After twelve months of doing serious development on force.com we have a relatively small and well-defined set of technologies:
- System test code written in Java (we could use any other language that has a binding for Selenium WebDriver but all the dev team has a lot of Java experience behind them)
- Build written in Ant running via Bash scripts on EC2
- Force.com IDE
And that’s it.
But something is threatening my nice safe, sanitised and homogenous Utopia: pesky customers. Because one customer needs to have some of the data from our service appear in their Microsoft Office suite we now have a small utility written in C# and WPF. And because other customers love the idea of accessing some services and data from within MS apps this is going to get bigger and more complicated. Because another customer wants a feature that the force.com platform can’t support, and we think this is going to be a good core feature to offer other clients, we’re going to have to build it using Google App Engine, or maybe in Java/Tomcat on EC2, or maybe in Ruby or …
All of which got me thinking: what might become the dominant programming language of the cloud? Apex is syntactically similar to Java and Google AppEngine is effectively a cut-down version of Java. But the ever growing complexity of the language and the shenanigans of Sun and now Oracle (not to mention Apple) lead me to think Java will not too shortly be appearing in various lists of legacy technologies. Ruby is simpler than Java but I never got the feeling that it was that much better and, if it wasn’t for Rails, would probably be nothing more than vaguely interesting. The various functional programming languages genuinely do offer something different to Java or Ruby but, at the moment, their support for some of the fundamentals of cloud computing are a bit limited: web services in Haskell anyone?

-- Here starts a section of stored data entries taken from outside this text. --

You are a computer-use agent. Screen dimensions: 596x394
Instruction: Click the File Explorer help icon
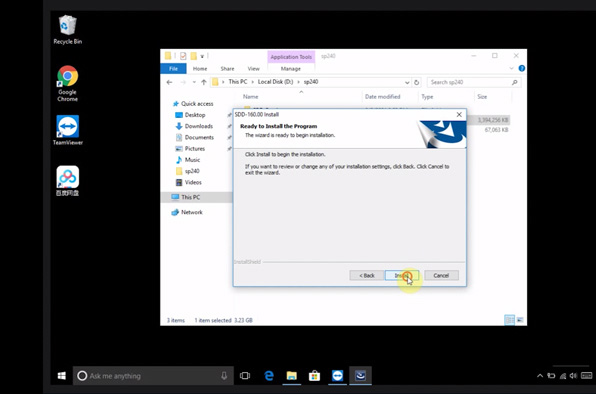[522, 68]
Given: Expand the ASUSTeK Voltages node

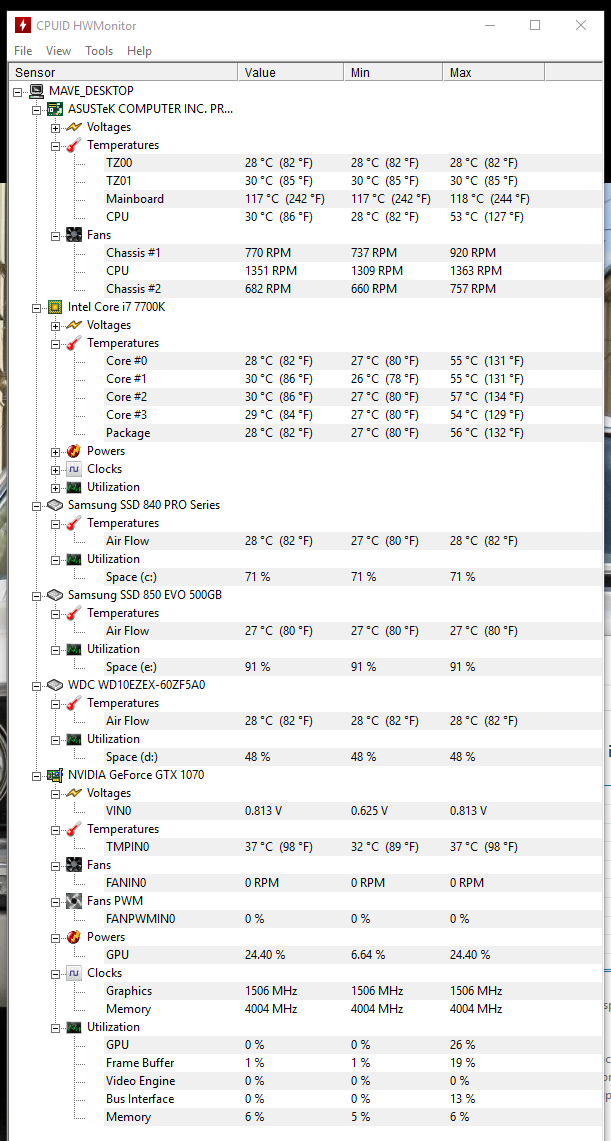Looking at the screenshot, I should tap(56, 128).
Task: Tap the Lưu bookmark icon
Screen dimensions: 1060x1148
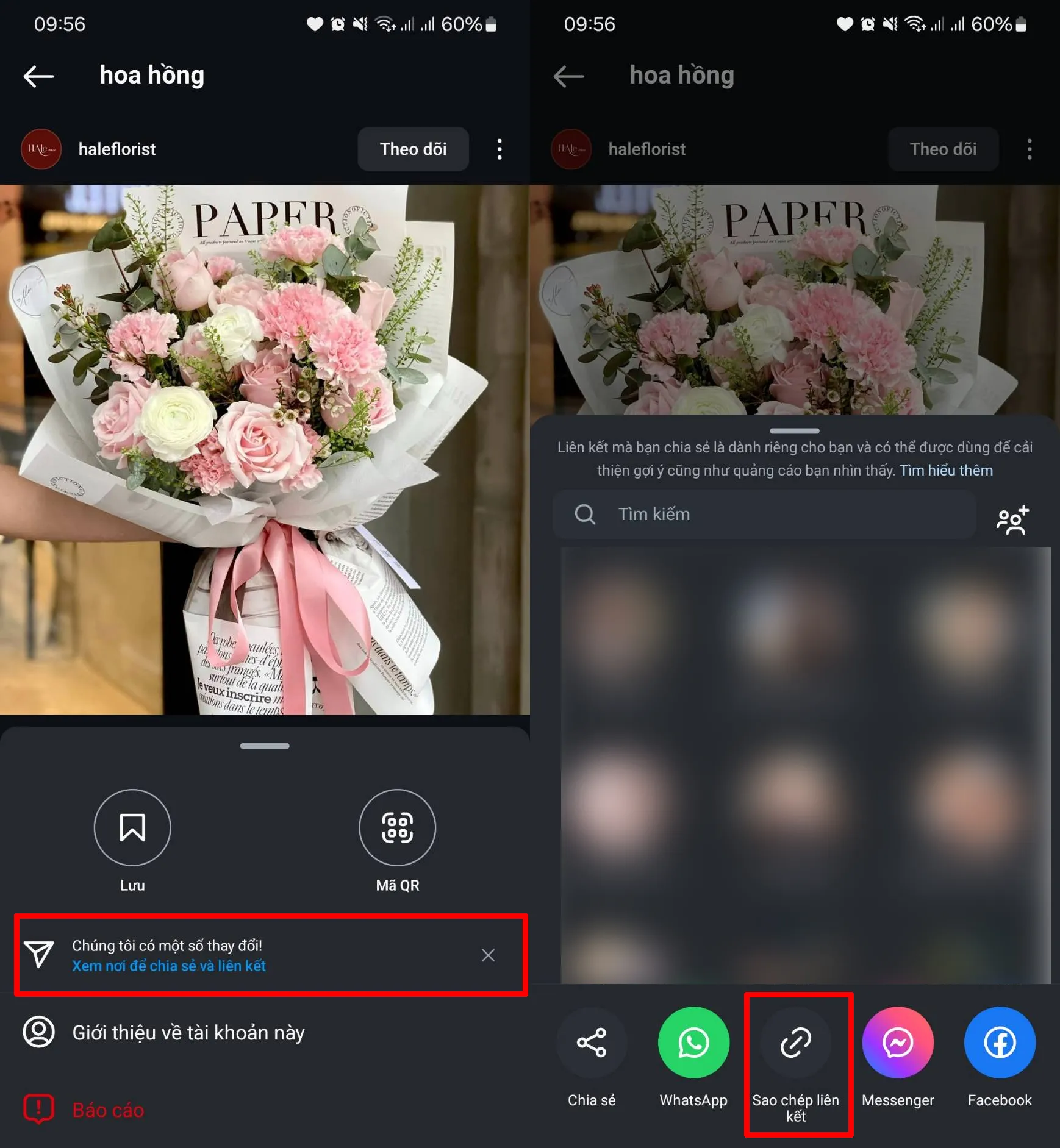Action: click(x=132, y=827)
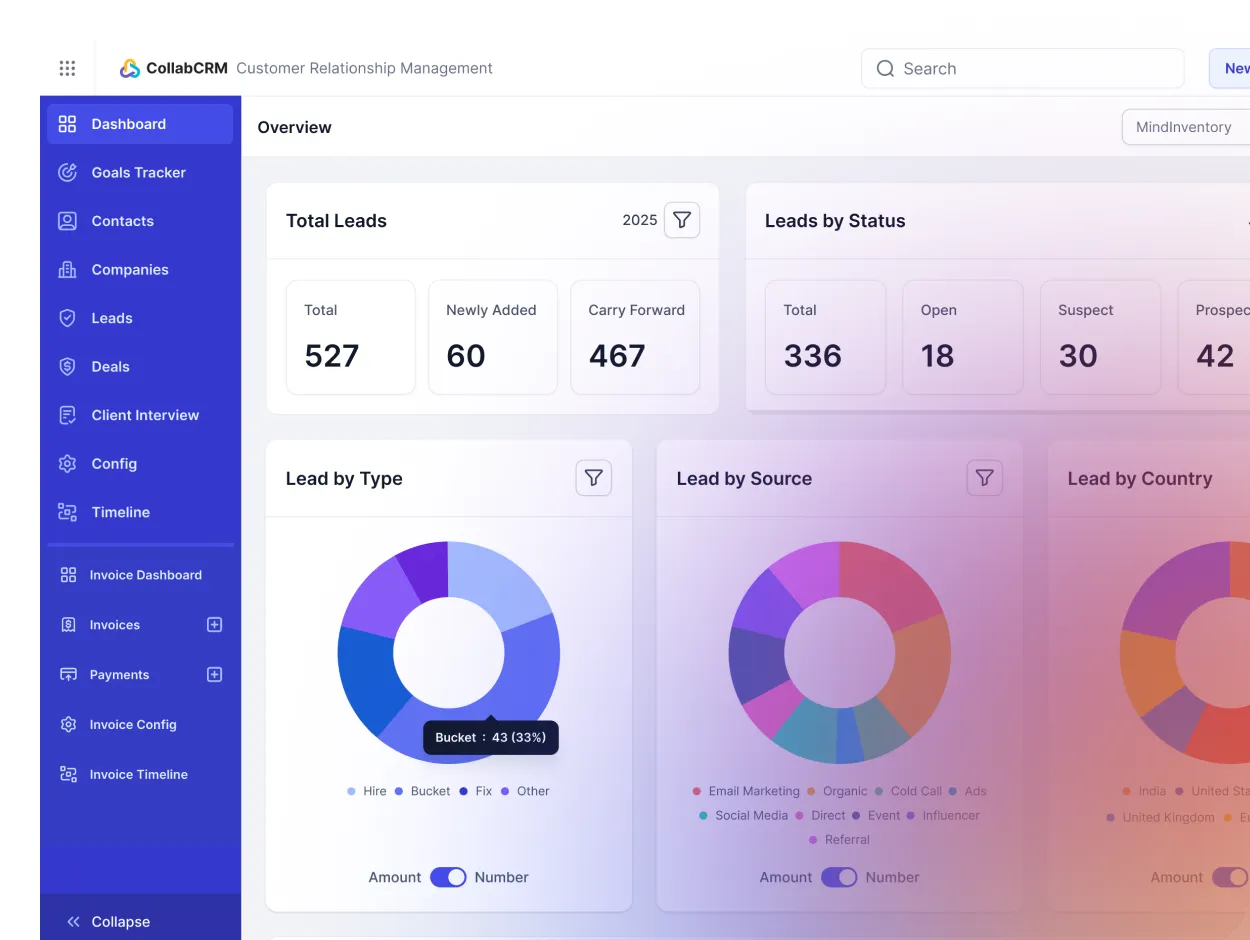The image size is (1250, 940).
Task: Click the New button at top right
Action: [x=1234, y=69]
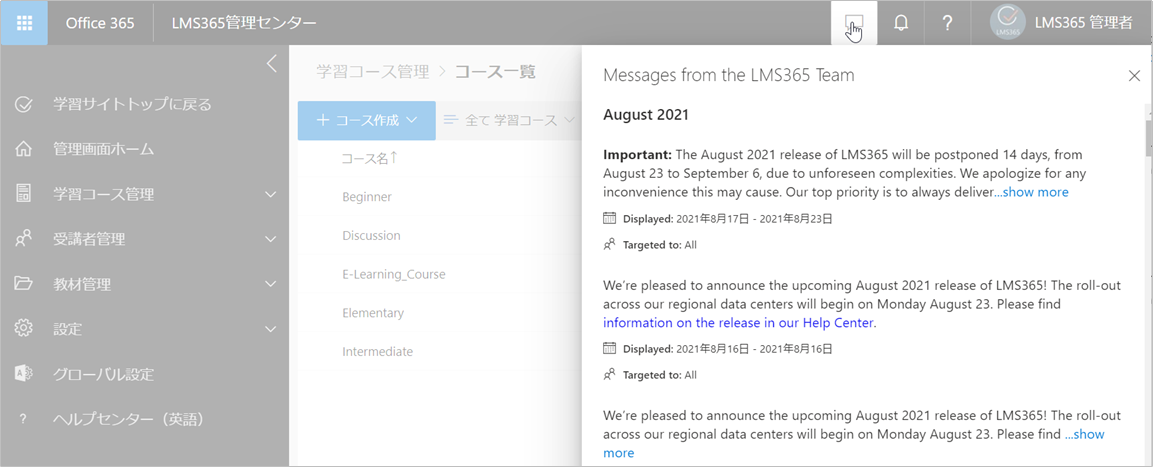
Task: Click the グローバル設定 icon in the sidebar
Action: [24, 374]
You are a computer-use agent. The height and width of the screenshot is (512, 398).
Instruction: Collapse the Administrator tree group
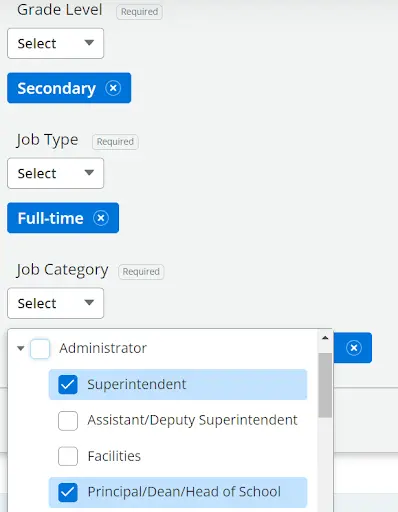click(21, 349)
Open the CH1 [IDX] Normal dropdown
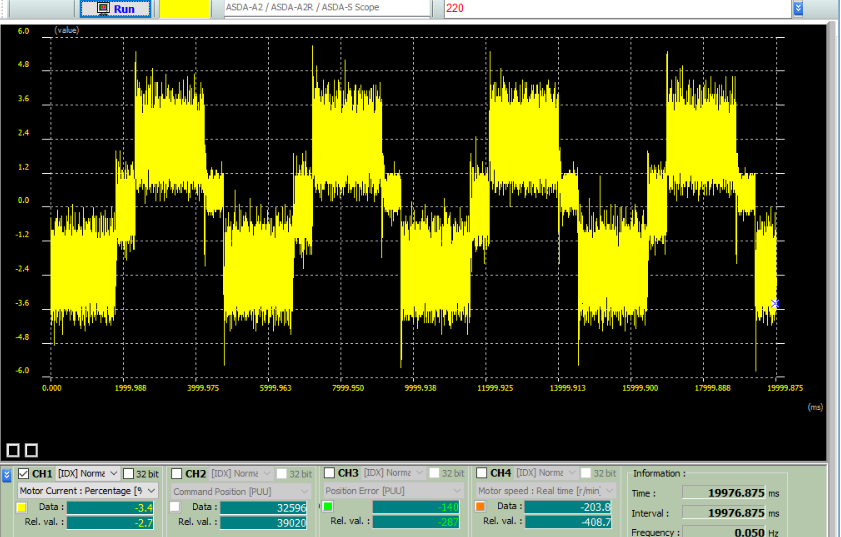The width and height of the screenshot is (841, 537). point(88,473)
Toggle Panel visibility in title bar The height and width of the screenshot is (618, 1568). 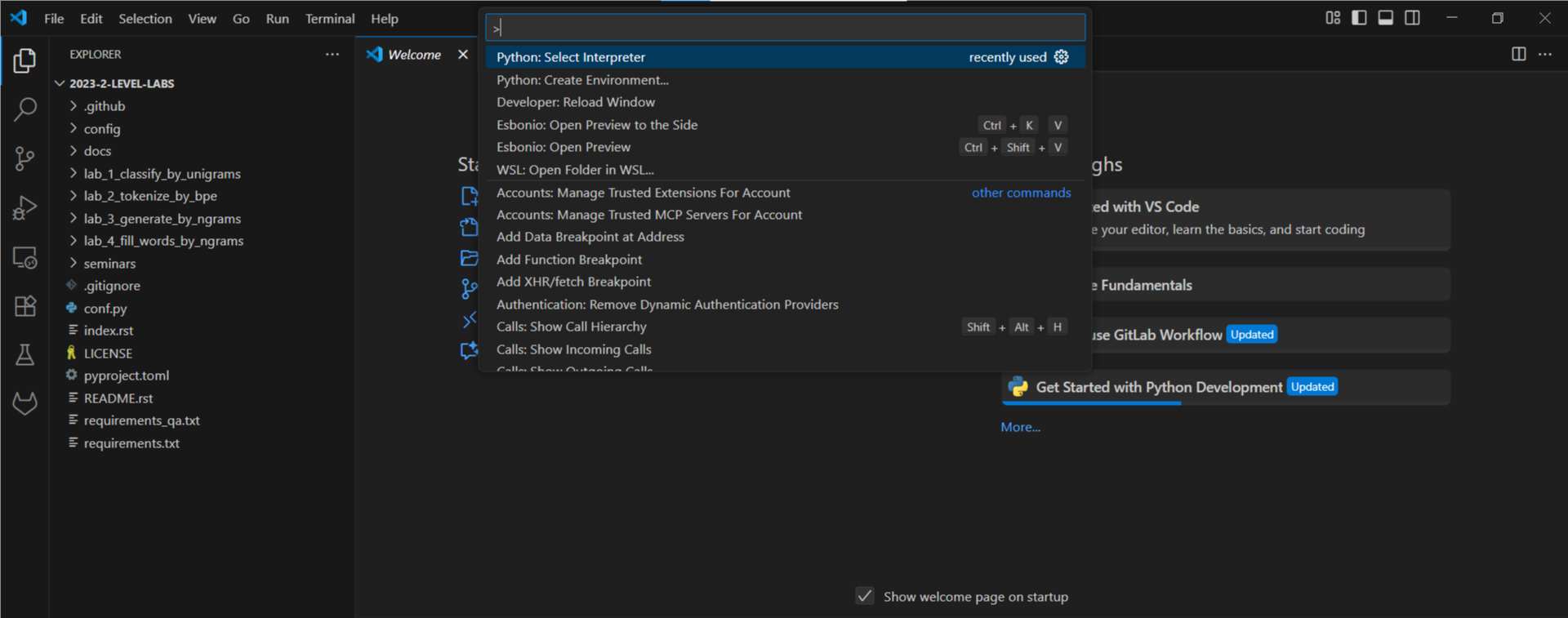[1386, 18]
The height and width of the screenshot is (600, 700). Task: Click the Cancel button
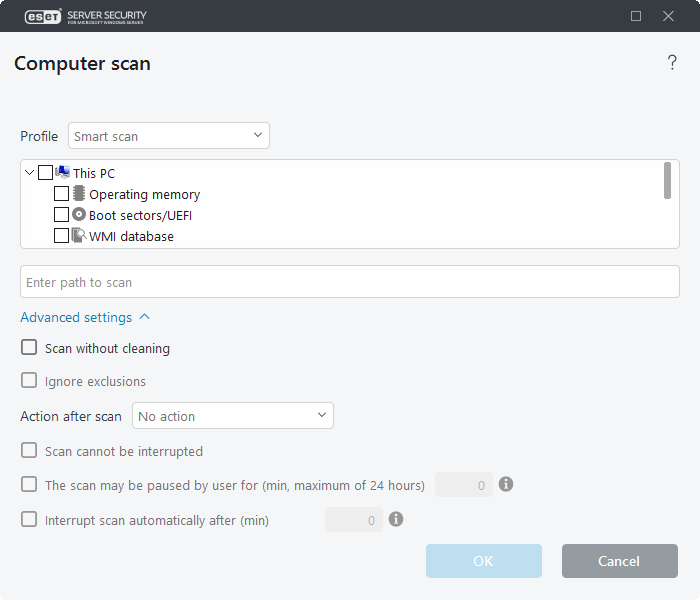[619, 561]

I even went so far as to start to draw up a list of the characteristics for my perfect cloud language before realisation dawned:
I’m asking the wrong question.
Because one of the great things about coding in the cloud is the incredible variety of platforms and services offered and their different strengths and weaknesses. Want to store and distribute files in the cloud? Use Amazon S3 … there is no language to learn as such, just a simple REST API. Need to run your build process in the cloud? Use whatever your favourite technology is and spawn up an EC2 instance to run it in. Need an application for capturing, managing and reporting on information? Force.com is a great bet.
I can’t wait for the first functional programming cloud platform that will allow us to write functional transforms and drop them in such that we can call them with a URL and get the results back in XML or JSON form. Amazon Hadoop offers some basic data transformation and calculation services in the cloud and I’m sure many other types of calculation and data manipulation engines will start to appear. When vector processing becomes truly cloud-based we’ll have many further options for data processing.